**About this task:**
Extract all lines in the data that contain the word "Guide".

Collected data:

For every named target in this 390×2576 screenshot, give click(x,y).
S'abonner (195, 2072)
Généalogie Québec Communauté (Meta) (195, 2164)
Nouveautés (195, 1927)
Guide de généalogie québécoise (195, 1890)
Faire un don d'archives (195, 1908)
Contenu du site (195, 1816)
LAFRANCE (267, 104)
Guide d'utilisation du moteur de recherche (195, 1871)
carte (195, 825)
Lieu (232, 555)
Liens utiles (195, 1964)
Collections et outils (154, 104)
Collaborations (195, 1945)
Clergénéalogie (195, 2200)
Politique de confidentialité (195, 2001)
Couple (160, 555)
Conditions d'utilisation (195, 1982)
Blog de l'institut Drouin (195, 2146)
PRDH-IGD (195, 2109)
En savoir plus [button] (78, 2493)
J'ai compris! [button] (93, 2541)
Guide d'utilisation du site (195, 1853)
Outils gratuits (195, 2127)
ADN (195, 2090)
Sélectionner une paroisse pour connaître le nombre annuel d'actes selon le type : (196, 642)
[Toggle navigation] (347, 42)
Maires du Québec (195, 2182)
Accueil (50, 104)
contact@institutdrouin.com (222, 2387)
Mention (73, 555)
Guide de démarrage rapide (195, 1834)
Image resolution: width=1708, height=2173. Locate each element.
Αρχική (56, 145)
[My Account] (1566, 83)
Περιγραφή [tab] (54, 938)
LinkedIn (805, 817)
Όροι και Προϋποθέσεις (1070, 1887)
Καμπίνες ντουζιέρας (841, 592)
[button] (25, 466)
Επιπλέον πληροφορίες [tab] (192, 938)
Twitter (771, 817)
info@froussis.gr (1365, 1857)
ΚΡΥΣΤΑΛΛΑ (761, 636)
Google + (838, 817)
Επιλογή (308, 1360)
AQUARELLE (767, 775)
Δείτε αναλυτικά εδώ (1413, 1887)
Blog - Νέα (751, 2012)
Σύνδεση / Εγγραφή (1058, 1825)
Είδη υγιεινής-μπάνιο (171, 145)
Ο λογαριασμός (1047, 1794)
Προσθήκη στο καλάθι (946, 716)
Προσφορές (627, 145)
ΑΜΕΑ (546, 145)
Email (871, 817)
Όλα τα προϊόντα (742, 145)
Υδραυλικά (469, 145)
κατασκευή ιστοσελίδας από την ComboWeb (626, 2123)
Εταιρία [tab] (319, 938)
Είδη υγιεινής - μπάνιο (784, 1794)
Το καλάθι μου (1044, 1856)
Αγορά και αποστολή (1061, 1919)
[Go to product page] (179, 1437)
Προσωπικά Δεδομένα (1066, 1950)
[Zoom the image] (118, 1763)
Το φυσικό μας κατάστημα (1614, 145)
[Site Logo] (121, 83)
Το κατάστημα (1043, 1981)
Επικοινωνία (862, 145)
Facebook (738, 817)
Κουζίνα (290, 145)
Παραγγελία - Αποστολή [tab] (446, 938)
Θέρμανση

**Answer to this problem:**
Guide de généalogie québécoise (195, 1890)
Guide d'utilisation du moteur de recherche (195, 1871)
Guide d'utilisation du site (195, 1853)
Guide de démarrage rapide (195, 1834)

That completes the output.